Australia also won seven more golds in the para swimming events for a combined team tally of 73 medals.

Australia have not lost in the pool at a Commonwealth Games since going down to Canada at Edmonton in 1978.

Mitch Larkin was Australia’s most successful swimmer with five golds in five events, including a backstroke sweep, while Chalmers won four titles – three in relays, but had to settle for silver in the 100m free, the event he won at the 2016 Rio Olympics.

The Campbell sister and rising teen star Ariarne Titmus finished with three golds and a silver.

‘Great team’

“We’ve got such a great team,” said Larkin, looking ahead to the 2020 Tokyo Olympics.

“We just swam through our skin, we held our nerve, showed up in those pressure situations.

“We’ve had some tough years,” he added. “But it sets us up with some great confidence heading into next year and hopefully on to 2020.”

Australia’s head coach Jacco Verhaeren pointed to a greater number of personal and season-best times as justification for his move to bring the selection trials closer to the Games competition in line with other major nations.
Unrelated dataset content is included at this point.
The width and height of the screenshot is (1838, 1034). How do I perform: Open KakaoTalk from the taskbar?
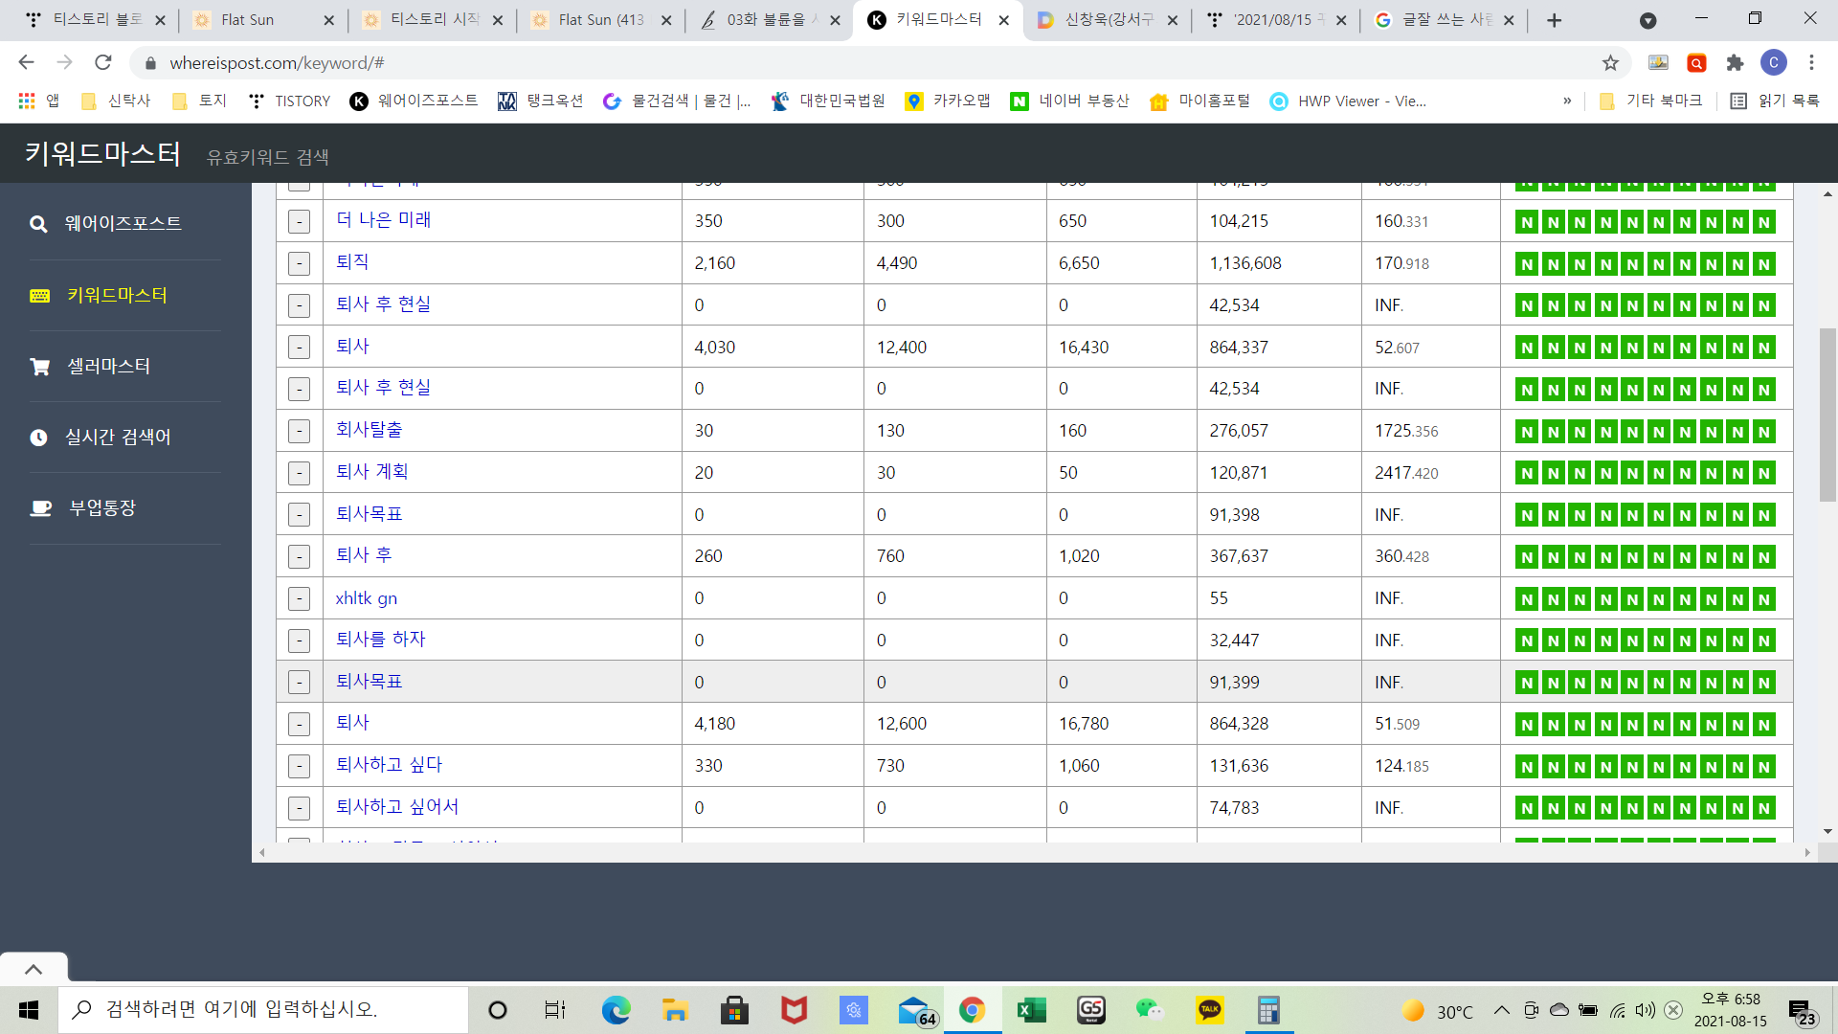[1209, 1009]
“Our aim was to make Australia proud and show Australia what we’re made of and we succeeded in that,” said the Dutchman, who used statistics to support his optimism.

“We’re hitting about a 65 percent rate in terms of personal best times, season best times, and that’s a very good score,” he told reporters. “That’s double the Rio Olympics.”

Verhaeren plans to put his swimmers through a training camp in tropical north Queensland ahead of the Pan Pacific competition in Tokyo this August – and use it as a preparation blueprint for the Tokyo Olympics.

The Commonwealth gold rush has given Australian swimming a boost after a 10-medal haul at Rio that featured just three golds with a new generation of swimmers, headed by Olympic champions Chalmers and Mack Horton at the forefront.

“It’s great to win this amount of medals,” Verhaeren said.

“But in doing that you need performances and medals – and from what I can see the people love it, so we love it too.”